In the first test session, the research team administered fMRI’s for six minutes, during which they asked participants to relax with their eyes closed but to remain awake. The neuroimaging data also included maps of whole brain connectivity. These data were used in a statistical model to predict the scores participants received on the BPD subscales. Additionally, using the post-test scanning data, the researchers were able to calculate the changes in brain activity in relationship to the psychological test scores, comparing treatment and placebo groups. Thus, although the sample was small, these analyses allowed the research team to investigate both changes in brain scans before and after treatment the 8-week period of medication vs. placebo, as well as the relationship between these changes to types of BPD symptoms.
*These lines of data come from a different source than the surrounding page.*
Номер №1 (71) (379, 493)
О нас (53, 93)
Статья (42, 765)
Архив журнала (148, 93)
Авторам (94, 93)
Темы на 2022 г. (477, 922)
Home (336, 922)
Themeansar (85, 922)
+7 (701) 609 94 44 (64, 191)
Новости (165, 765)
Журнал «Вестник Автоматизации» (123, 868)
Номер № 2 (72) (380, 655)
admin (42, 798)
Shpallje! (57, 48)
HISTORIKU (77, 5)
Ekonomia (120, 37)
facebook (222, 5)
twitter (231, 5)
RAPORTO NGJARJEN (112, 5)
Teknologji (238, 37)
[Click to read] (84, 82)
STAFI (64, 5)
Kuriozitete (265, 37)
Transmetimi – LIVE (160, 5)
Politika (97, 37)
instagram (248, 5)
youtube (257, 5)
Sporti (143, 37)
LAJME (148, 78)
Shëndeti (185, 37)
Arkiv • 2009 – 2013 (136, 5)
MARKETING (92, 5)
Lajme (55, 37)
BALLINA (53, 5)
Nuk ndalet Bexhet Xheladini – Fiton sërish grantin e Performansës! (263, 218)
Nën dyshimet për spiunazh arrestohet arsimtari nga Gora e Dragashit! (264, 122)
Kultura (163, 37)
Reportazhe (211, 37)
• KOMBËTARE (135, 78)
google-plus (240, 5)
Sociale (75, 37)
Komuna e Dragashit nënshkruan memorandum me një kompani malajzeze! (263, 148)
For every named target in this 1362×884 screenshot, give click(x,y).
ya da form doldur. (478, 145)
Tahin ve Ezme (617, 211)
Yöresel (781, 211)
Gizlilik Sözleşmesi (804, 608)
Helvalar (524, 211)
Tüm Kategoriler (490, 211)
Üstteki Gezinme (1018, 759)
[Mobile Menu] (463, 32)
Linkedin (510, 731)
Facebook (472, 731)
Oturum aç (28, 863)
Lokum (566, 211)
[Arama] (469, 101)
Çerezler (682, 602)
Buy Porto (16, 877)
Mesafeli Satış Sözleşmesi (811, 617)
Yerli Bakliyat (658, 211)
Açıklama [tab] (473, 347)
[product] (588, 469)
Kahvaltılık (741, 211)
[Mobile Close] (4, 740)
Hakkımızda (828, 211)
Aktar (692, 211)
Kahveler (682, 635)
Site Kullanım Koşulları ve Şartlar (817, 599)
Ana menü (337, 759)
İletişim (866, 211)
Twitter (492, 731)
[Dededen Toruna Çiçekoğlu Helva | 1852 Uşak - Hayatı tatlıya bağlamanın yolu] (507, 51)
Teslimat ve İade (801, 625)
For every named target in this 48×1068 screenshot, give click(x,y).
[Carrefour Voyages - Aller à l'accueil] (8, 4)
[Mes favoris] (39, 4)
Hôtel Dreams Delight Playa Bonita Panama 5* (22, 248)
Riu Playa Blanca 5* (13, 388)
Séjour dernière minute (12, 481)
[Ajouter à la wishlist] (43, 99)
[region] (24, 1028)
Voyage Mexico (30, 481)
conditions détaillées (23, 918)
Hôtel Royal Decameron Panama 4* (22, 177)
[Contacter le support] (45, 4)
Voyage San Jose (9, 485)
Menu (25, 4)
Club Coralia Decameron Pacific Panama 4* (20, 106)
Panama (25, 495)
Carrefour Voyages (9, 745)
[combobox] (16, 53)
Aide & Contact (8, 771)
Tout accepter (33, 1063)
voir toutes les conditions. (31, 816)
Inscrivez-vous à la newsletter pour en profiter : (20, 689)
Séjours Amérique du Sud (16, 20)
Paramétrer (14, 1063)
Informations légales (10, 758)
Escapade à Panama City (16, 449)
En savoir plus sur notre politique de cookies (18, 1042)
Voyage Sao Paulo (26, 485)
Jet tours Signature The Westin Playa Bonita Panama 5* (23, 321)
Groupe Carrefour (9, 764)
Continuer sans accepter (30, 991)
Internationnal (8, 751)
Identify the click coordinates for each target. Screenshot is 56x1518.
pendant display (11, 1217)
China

As the authors predicted, individuals with different BPD symptoms showed different activation of the brain patterns suggesting they differed in their susceptibility to negative stimuli. Those with higher impulsivity scores (self-injury, excessive drinking, and high spending) had increased functional connectivity at rest (RSFC) between the right amygdala and left hippocampus, another limbic system organ that is involved in processing short-term memory and may be involved in fear learning. Those high in cognitive disturbance (identity disturbance, paranoia, and dissociation) reduced their fear sensitivity as measured by the fMRI over the course of the study, but in the left amygdala, left temporal lobe and left hippocampus. Thus, the authors conclude that dissociation may be related to different brain activation than impulsivity. Finally, people high in disturbed relationships showed yet a third area of activation involving the right amygdala and right frontal lobe. As the authors conclude, “It is possible that the difficulties in interpersonal relationships may be a significant source of distress among those with BPD and lead to exacerbation of other symptoms” (p. 63), a conclusion consistent with psychological theories of BPD.
Because of the small sample size, and therefore the small numbers in control vs. treatment groups, the University of Minnesota study could not pinpoint the role of this specific type of medication in reducing BPD symptoms via changes in the brain or in psychological symptom scales. However, the findings of the connection in BPD symptoms to differing patterns of brain activation suggests that the personalized treatment approach is worth pursuing further. At some point in the future, were this approach to be further validated, it would provide people with BPD yet another avenue of treatment, allowing their particular brain activation patterns to be matched with targeted therapies. Medication would be part of this picture, but psychotherapy could also become part of a broader biopsychosocial intervention.
To sum up, BPD is a complex disorder with multiple contributing factors and varying types of primary psychological dimensions. The Schreiner et al. study shows that there is as yet untapped potential for neuroscience to advance our understanding and treatment, providing new avenues of helping BPD with an improved individualized approach.